Tuesday, 9 April 2013

REVIEW: Beyond The Hills (2013)

                       



After co-writing and directing the excellent 2007 Palme D’Or winning film 4 Months, 3 Weeks and 2 Days, Cristian Mungui became probably the most famous Romanian filmmaker. Now, he is back with Beyond The Hills, another powerful drama that equally refuses to judge its characters.

Inspired by real events, Beyond The Hills focuses on the troubled friendship of two possibly ex-lovers, Voichita and Alina (played by Cosmina Stratan and Cristina Flutur respectively, who both shared the Best Actress award at last year’s Cannes Film Festival). They have been apart for some time, Voichita having joined a strict Orthodox convent and Alina having been aboard in Germany. Alina returns to their hometown, seeking help from Voichita. The priest in charge of the order, known only as Papa (Valeriu Andriuta), allows Alina to stay in the convent and she tries to fit in with the rest of the devout nuns. However, things take a turn for the worst when Alina starts to rebel against the order.

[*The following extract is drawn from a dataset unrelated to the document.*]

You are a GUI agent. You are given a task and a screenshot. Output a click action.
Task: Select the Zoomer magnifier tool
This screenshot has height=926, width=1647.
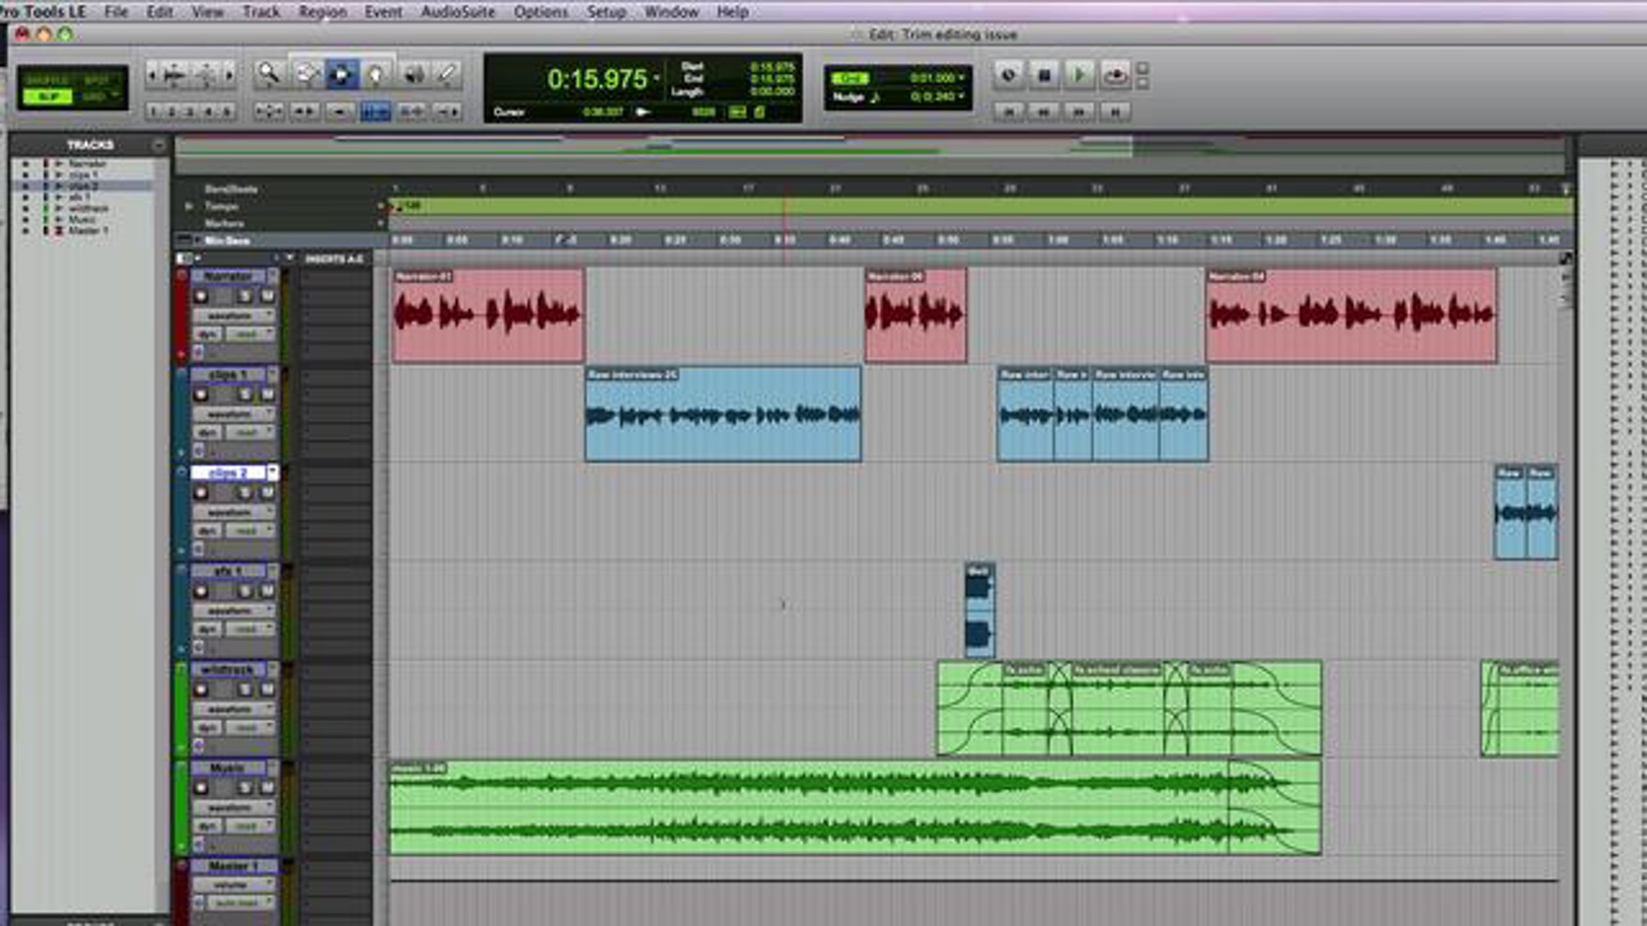(x=268, y=74)
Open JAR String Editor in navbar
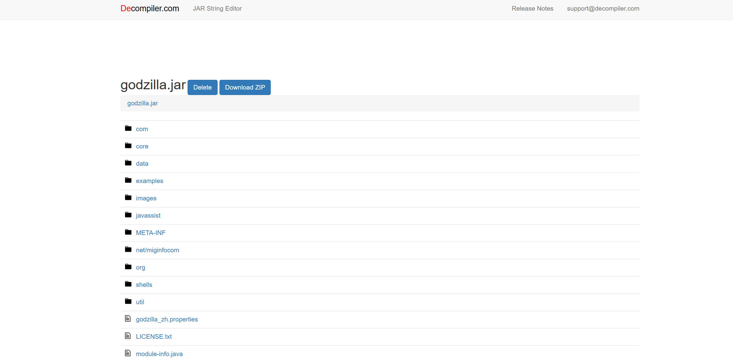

The film is based on an actual criminal case which shocked Romania in 2005 and it is very difficult to give the film an accurate review without (a) spoiling the plot, which unravels slowly and inexorably and which is best left unknown; and (b) merely reiterating what the film itself so successfully expresses. With 4 Months, 3 Weeks and 2 Days, Mungui’s key achievement was that he made a film about a backstreet abortion that was eloquent of the physical and emotional toll on those involved and of the terrifying protocol behind the otherwise unofficial procedure, rather than a polemical film that fell on either side of the debate about abortion in general. With that film and here, Mungui manages to humanise a debate that can often become wholly religious or academic. In the case of Beyond The Hills, Mungui succeeds in making a powerfully ambiguous film that is sympathetic of all sides. Every character has good and bad features, even Papa who, in any other film, would be a fascistic sex pest. In fact, Mungui is only openly critical of one thing in the film – bureaucracy, whether it be the inappropriately personal questions of a passport office or the protocol of keeping certain patients out of hospital either because they are no-hopers or because they are there for the long haul. Bureaucracy is dehumanising and Mungui is in the business of humanising every person on screen.

The film’s ambiguities even go so far as its generic iconography. The fixed-camera long take aesthetics are pure art house, its early plot points the stuff of drama and yet its later sequences, in mood and in aesthetics, touch on horror and, once, slapstick comedy. The ambiguity peaks in a key moment in which Voichita watches a restrained Alina struggling against her bonds. Alina’s struggles may either be the result of demonic possession or mental illness – or simply the natural reaction of someone who wakes up to find himself or herself tied to a table. Towards the end, there is a lot of screaming and running around, but the film manages to be almost equally suggest the supernatural and the secular. Again, it seems unnecessary to write about this in detail so clearly and skilfully does the film express what may or may not be hysterics in an Orthodox convent.

Having recently written so harshly of the cowardice of Zero Dark Thirty for merely standing aside and watching while evil is committed, it does seem hard to justify a film as apparently neutral as Beyond The Hills. However, while Bigelow’s wish to merely document is necessarily dehumanising, her impassive camera photographing torture and boardroom scenes as two humdrum but unavoidable activities that CIA operatives just have to do, Mungui is not afraid to allow humanity to exist within his carefully framed images. Mungui contributes to the debate and does not shirk responsibility with some false claim of reportage. Each sequence shot (in which each scene is played out in only one take) is less about creating a semblance of realism and more about revealing the people that the performers are playing. It is a film that is just as meaningful when nothing is happening – a pause or a downward glance may have multiple interpretations. Though he seems to have an interest in people in harrowing situation, he remains nonetheless a humanist.


Beyond The Hills is a well paced, beautifully shot film with great performances from the majority of the cast. It is an intelligent and moving film that is open to life’s complications and man’s imperfections. It also has a fantastic final shot. A film that thoroughly speaks for itself and is worth seeing on the big screen if you can find it.